If the drawer is acquitted, the court may direct the payee to repay the amount paid as interim compensation with interest, they said. Similarly, appellate courts would be enabled to order the appellant to deposit a part of the compensation awarded by the trial court at the time of filing appeal. The amendment has been proposed to help trade and commerce, particularly the MSME sector, and in order to increase the credibility of the cheque as a financial instrument, sources added. Dishonour of cheques due to inadequate funds in the account of the drawer of the cheque or for other reasons causes lot of distress in the trade, business and MSME sectors. Dishonouring of cheque causes incalculable loss and inconvenience to payees and “erodes the credibility” of cheques to a large extent.

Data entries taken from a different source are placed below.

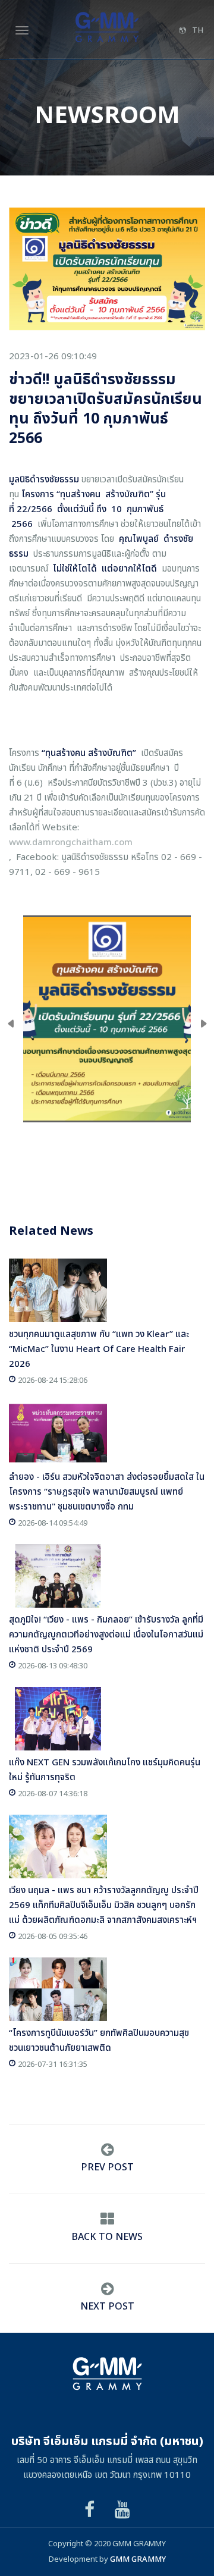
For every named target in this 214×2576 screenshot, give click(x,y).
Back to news (107, 2237)
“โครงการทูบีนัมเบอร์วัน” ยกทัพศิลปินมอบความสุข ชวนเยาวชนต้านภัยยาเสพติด (99, 2040)
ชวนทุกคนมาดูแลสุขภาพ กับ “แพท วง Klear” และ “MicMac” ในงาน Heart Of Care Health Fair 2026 (99, 1349)
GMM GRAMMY (138, 2559)
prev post (107, 2167)
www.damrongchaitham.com (71, 842)
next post (107, 2306)
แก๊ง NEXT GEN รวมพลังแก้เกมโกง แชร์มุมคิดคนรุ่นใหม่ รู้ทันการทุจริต (104, 1770)
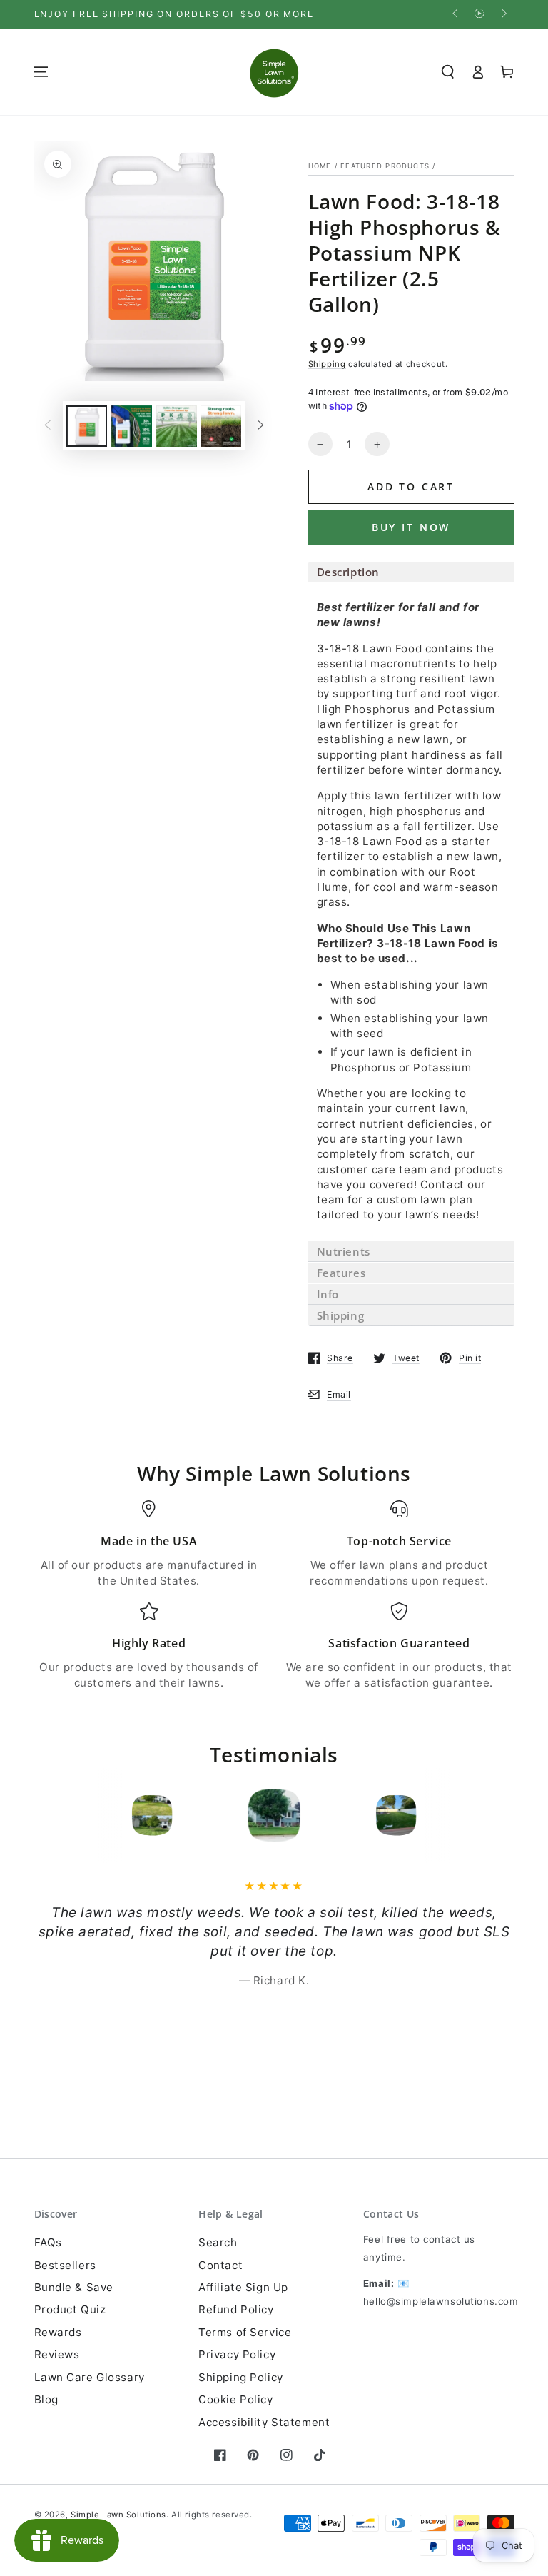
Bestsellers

The Cabinet, sources said, considered the proposal to amend the Negotiable Instruments Act to “address various representations” from the public as well as the trading community regarding the “injustice caused to payees” as a result of pendency of cheque dishonour cases. “The common themes in such representations are delay tactics by unscrupulous drawers of dishonoured cheques, relatively easy filing of appeals and obtaining stay on proceedings,” they said. A payee of a dishonoured cheque has to spend considerable time and resources in court proceedings to realise money due to him. The amendment is in line with the government’s push to make India a less cash economy.It is to be mentioned here that cheques are an integral part of the payments landscape, and form the backbone of trade and commerce, by being negotiable instruments.